Hi @cwperks ,
Thank you for your response,
We have tested “Redaction on the Ingestion Side” approach to handle PII and sensitive internal ratings, primarily due to the known complexities and limitations of Field Masking (Read-Time Security).
The Ingest Pipeline approach is robust, but our testing confirmed the primary trade-off is sacrificing auditability or storage efficiency.
Here is our simplified understanding of how Ingest Pipeline Redaction works and the mandatory trade-offs we’ve identified. We welcome feedback and documentation pointers!
The “Write-Time” Security Model (Using Ingest Pipelines)
This model uses processors (gsub, script, copy, remove) to alter the data before it is saved.
- Ingest Pipeline as a Security Firewall
The sensitive data (e.g., a credit card number) hits the pipeline, which acts as a checkpoint. It immediately strips out or replaces the sensitive content with a generic placeholder (like XXX or XXXX-4321).
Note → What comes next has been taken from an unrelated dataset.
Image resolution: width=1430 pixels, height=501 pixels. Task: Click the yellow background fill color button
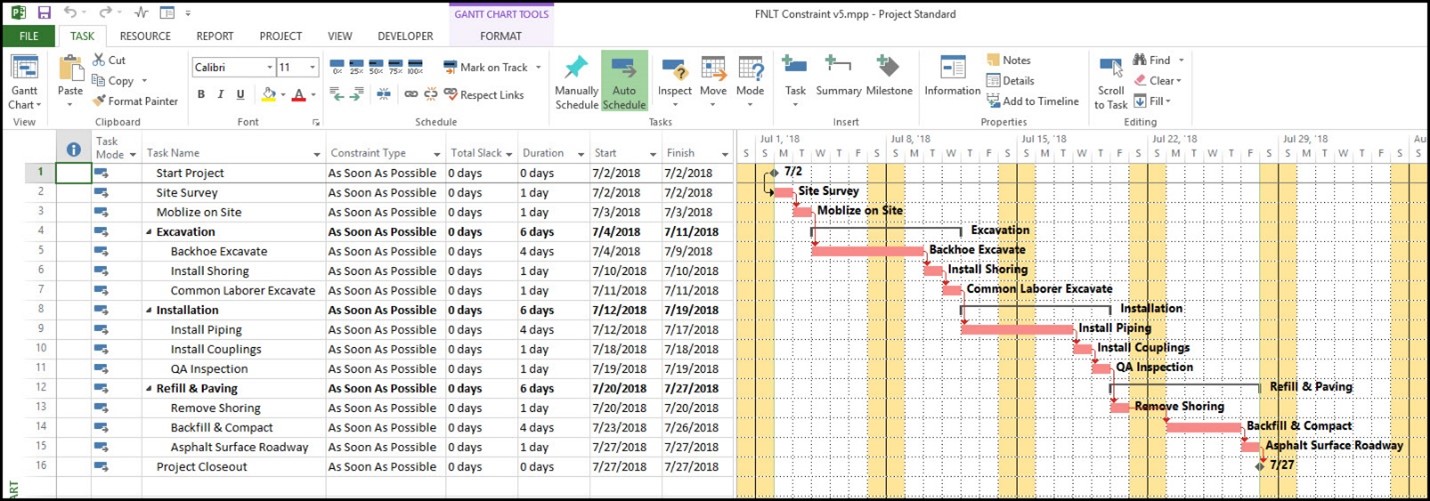(x=267, y=94)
This ensures the raw PII never enters the searchable index.
- Searchability is Inherently Secure
Because the searchable field only ever contains the safe, masked tokens (XXX, 4321), the inverted index is built entirely on non-sensitive data. When a user queries for the placeholder, the search hits the index directly, just like a normal query. Crucially, a search for the original sensitive term (e.g., the full 16-digit card number) will correctly yield zero results.
Observed Trade-Offs (The Two Main Paths)
We found two paths forward, each forcing a trade-off between compliance (auditability) and storage efficiency.
Path 1: Storage Efficiency, Sacrifice Auditability
Implementation: The pipeline copies the sensitive data, masks the copy, and then permanently deletes the original field from the document.
Trade-off:
Pro: Highly storage efficient, as only one document is indexed.
Con (The Big Risk): The original, raw data is permanently lost from OpenSearch. If your auditors or compliance team requires the ability to query the unmasked data using their privileged OpenSearch credentials, this approach fails. You must rely on an external audit log (S3, etc.) for compliance.
Path 2: Maintain Auditability, Sacrifice Storage Efficiency
Implementation: The ingestion layer duplicates the document and sends it to two separate indices:
logs_sensitive (Original, unmasked document).
logs_masked (Document passed through the pipeline and masked).
Trade-off:
Pro: Perfect separation. Highly privileged roles can query logs_sensitive for audit, while analysts can only query logs_masked for daily work. This is the most compliant method.
Con: Duplicate Storage. You are storing two full copies of every document.
Request: Could the documentation be expanded to clearly outline the failure/deny behavior of Field Masking? If a Field Masking rule fails to parse or execute, is the default action to apply an implicit DLS filter and deny all documents? Understanding this hidden filter is critical for troubleshooting security configurations.
Thanks for any insights!